The Sample Complexity of Online Contract Design

We study the hidden-action principal-agent problem in an online setting. In each round, the principal posts a contract that specifies the payment to the agent based on each outcome. The agent then makes a strategic choice of action that maximizes her own utility, but the action is not directly observable by the principal. The principal observes the outcome and receives utility from the agent's choice of action. Based on past observations, the principal dynamically adjusts the contracts with the goal of maximizing her utility. We introduce an online learning algorithm and provide an upper bound on its Stackelberg regret. We show that when the contract space is $[0,1]^m$, the Stackelberg regret is upper bounded by $\widetilde O(\sqrt{m} \cdot T^{1-1/(2m+1)})$, and lower bounded by $\Omega(T^{1-1/(m+2)})$, where $\widetilde O$ omits logarithmic factors. This result shows that exponential-in-$m$ samples are sufficient and necessary to learn a near-optimal contract, resolving an open problem on the hardness of online contract design. Moreover, when contracts are restricted to some subset $\mathcal{F} \subset [0,1]^m$, we define an intrinsic dimension of $\mathcal{F}$ that depends on the covering number of the spherical code in the space and bound the regret in terms of this intrinsic dimension. When $\mathcal{F}$ is the family of linear contracts, we show that the Stackelberg regret grows exactly as $\Theta(T^{2/3})$. The contract design problem is challenging because the utility function is discontinuous. Bounding the discretization error in this setting has been an open problem. In this paper, we identify a limited set of directions in which the utility function is continuous, allowing us to design a new discretization method and bound its error. This approach enables the first upper bound with no restrictions on the contract and action space.
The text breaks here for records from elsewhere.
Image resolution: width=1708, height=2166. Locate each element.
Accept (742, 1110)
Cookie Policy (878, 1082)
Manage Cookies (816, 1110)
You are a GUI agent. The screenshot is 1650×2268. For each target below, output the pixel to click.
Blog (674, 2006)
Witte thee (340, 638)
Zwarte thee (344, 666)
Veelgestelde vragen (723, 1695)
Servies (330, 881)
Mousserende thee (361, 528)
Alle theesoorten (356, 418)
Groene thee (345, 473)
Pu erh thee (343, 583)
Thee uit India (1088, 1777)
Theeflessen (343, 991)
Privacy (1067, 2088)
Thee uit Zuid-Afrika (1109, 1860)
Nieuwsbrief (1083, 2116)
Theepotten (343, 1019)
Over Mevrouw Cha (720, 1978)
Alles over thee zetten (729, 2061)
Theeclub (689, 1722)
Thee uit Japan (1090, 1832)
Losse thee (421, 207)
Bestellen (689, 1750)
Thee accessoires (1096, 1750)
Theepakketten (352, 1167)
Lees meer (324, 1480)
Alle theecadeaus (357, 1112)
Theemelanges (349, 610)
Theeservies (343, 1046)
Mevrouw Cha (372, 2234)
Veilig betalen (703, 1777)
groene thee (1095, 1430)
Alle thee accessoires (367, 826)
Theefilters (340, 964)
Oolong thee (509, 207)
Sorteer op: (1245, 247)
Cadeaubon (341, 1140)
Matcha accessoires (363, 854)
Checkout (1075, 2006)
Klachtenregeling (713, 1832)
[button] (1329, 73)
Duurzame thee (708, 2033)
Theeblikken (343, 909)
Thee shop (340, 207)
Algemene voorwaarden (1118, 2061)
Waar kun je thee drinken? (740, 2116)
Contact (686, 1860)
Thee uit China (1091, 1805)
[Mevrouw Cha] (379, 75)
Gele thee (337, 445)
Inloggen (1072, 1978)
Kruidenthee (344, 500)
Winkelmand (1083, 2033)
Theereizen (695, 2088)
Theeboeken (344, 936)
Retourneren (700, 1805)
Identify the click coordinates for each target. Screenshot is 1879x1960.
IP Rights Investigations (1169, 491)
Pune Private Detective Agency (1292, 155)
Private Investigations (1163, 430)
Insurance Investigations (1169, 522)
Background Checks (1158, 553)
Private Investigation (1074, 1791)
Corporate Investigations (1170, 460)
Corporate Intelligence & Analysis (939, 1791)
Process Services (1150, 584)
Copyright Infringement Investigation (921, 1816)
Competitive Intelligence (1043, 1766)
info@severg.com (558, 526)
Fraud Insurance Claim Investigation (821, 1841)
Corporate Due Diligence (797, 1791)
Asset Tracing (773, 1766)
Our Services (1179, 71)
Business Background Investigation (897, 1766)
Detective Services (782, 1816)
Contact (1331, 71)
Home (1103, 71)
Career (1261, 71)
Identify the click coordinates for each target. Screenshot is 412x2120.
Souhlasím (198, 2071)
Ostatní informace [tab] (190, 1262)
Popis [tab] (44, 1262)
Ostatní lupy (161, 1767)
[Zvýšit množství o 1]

翻译：我们研究隐藏行动下的在线委托代理问题。每轮博弈中，委托人发布一份基于各结果向代理人支付的契约。代理人随后策略性地选择能最大化自身效用的行动，但该行动无法被委托人直接观测。委托人观测到结果并从代理人选择的行为中获得效用。基于历史观测结果，委托人动态调整契约以最大化自身效用。我们提出一种在线学习算法，并给出其斯塔克尔伯格遗憾的上界。研究表明，当契约空间为 $[0,1]^m$ 时，斯塔克尔伯格遗憾的上界为 $\widetilde O(\sqrt{m} \cdot T^{1-1/(2m+1)})$，下界为 $\Omega(T^{1-1/(m+2)})$，其中 $\widetilde O$ 忽略对数因子。该结果说明指数级 $m$ 样本足以且必须用于学习近似最优契约，解决了在线契约设计难度的开放性问题。进一步地，当契约限制在子集 $\mathcal{F} \subset [0,1]^m$ 时，我们定义了基于空间中球面编码覆盖数的 $\mathcal{F}$ 内在维度，并依据该内在维度界定了遗憾值。当 $\mathcal{F}$ 为线性契约族时，我们证明斯塔克尔伯格遗憾精确呈现为 $\Theta(T^{2/3})$。契约设计问题的挑战在于效用函数的不连续性，此前该情境下离散化误差的界定一直是开放性问题。本文识别出效用函数具有连续性的有限方向集，基于此设计新离散化方法并给出误差界。该方法首次实现了对契约与行动空间无限制的上界分析。